Armenians have flocked back to cafes, restaurants and hair salons following the government’s lifting of the coronavirus lockdown.
Cafes in the popular Yerevan areas around the Cascade and Saryan Street have been full, albeit with some concessions to the ongoing pandemic. Tables are set apart farther than normal, but often not the full proscribed 1.5 meters. Waiters wear masks and gloves, offering hand sanitizer to customers and checking their temperatures. Still, in the cozy, French-style cafes popular in the area full social distancing is impossible, and many cautious residents continued to give public places a wide berth.
“We’re being careful, keeping a distance, keeping tables apart” one café employee told the website news.am. “In general, we have a vigilant attitude against the virus.”
The lockdown was partially lifted on May 4, ahead of which Prime Minister Nikol Pashinyan said that responsibility for stopping the spread of the virus was now in the hands of the people.
“We are declaring new stage of fight against the coronavirus,” he said. “We are moving towards a decentralized struggle. This phenomenon is known to all of us from 2018’s non-violent people’s Velvet Revolution.”
While up until now the Ministry of Health and an ad hoc body, the office of the commandant (led by the deputy prime minister), have dealt with the coronavirus outbreak, now “each citizen is taking on the responsibility of the fight against the epidemic,” Pashinyan continued. “The first [responsibility] is not to be infected and the second is not to infect.”
Many Armenians, though, continue to take a fatalistic attitude toward the virus, or deny that it exists at all. “If it’s bound to happen it will,” said one bare-faced woman interviewed in Yerevan by news.am. “Many more people are moving around now and wearing a mask and gloves will look artificial.”
Social media is full of stories of lax enforcement of the regime. One reporter from the news.am wrote on her Facebook page about people in line at a bank carrying out a mask exchange: those leaving the bank were giving their used face masks to the patrons about to enter.
While restaurants are supposed to limit tables to five customers, RFE/RL reported that when one of its reporters asked one Yerevan establishment to celebrate a large birthday party, the restaurant agreed to host them with no restrictions.
Meanwhile, the spread of the disease continued.
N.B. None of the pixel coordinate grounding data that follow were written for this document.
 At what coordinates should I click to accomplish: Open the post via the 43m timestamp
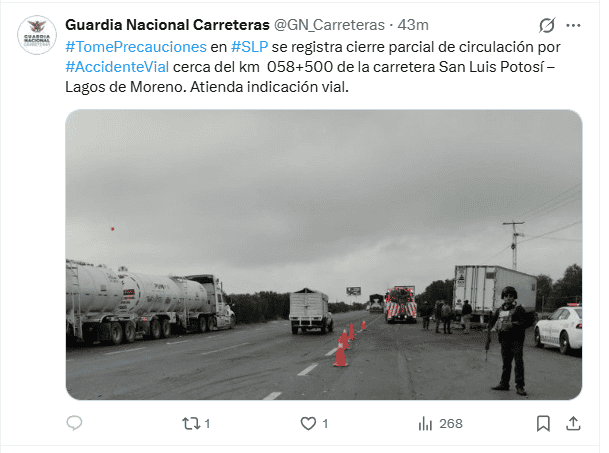click(x=413, y=25)
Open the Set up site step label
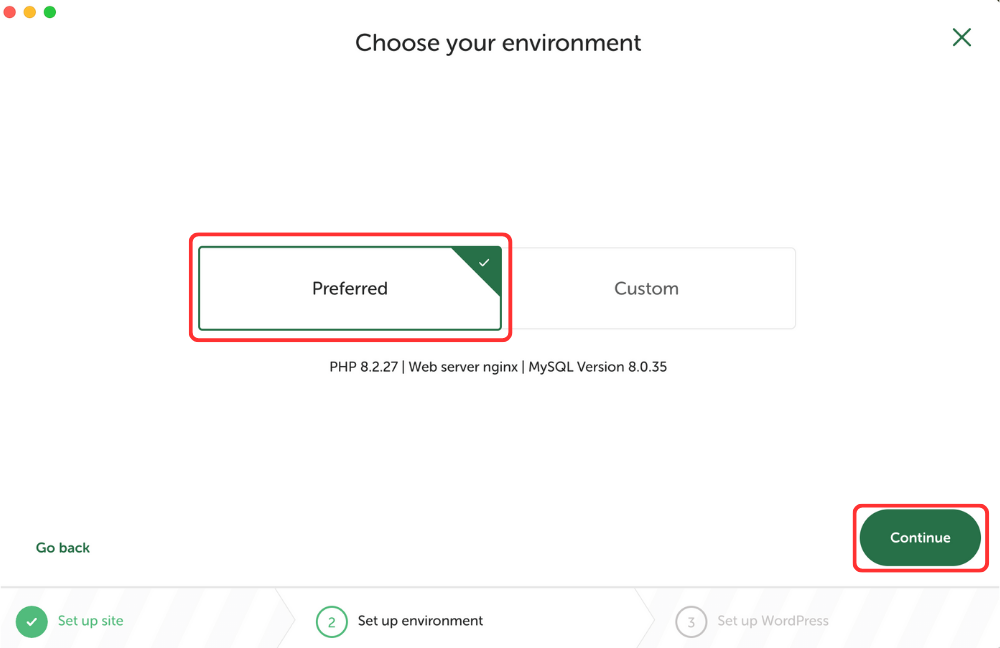The width and height of the screenshot is (1000, 648). pyautogui.click(x=91, y=621)
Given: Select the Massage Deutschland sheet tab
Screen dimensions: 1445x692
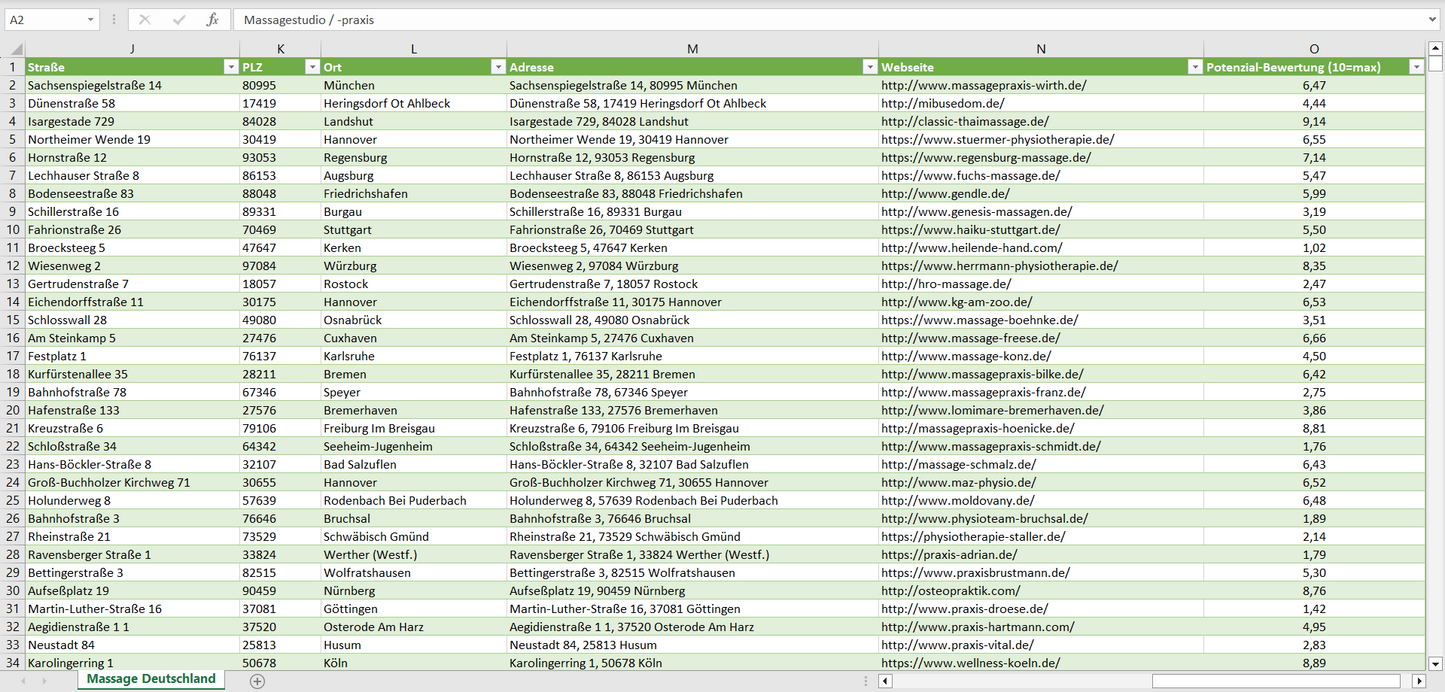Looking at the screenshot, I should pos(150,679).
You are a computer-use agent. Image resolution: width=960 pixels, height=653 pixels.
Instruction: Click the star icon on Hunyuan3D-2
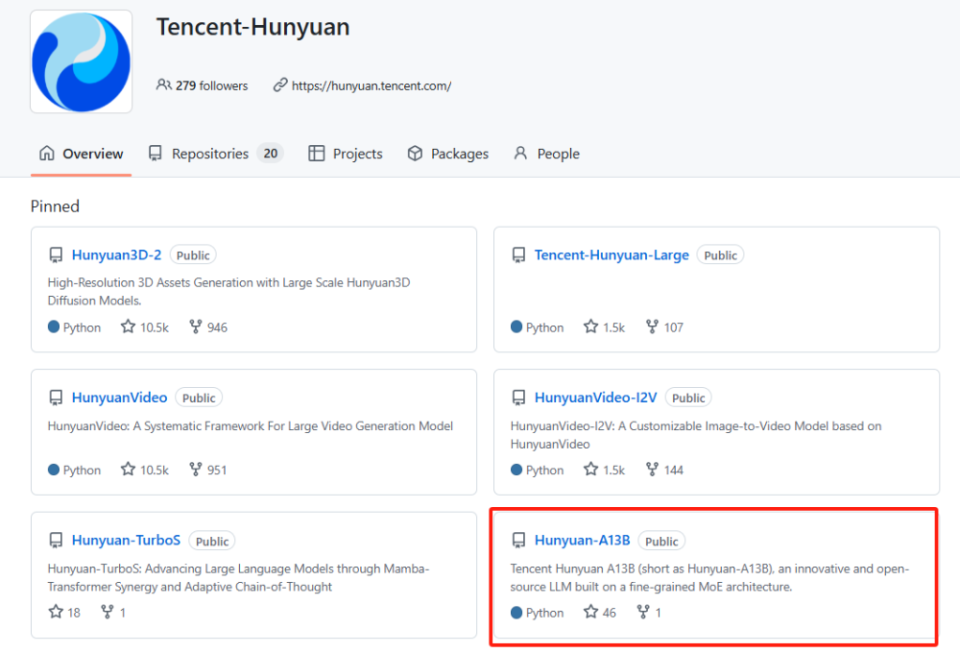pyautogui.click(x=128, y=327)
On May 7, Armenia announced 101 new cases of COVID-19, two deaths, and 50 recoveries. In total, the country has recorded 2,884 cases, with 42 deaths and 1,185 recoveries.
Health Minister Arsen Torosyan said that those numbers will continue to grow. By the end of May Armenia could see 10,000 infections, “and if the rules are not observed, that number could increase,” he told RFE/RL.
Ani Mejlumyan is a reporter based in Yerevan.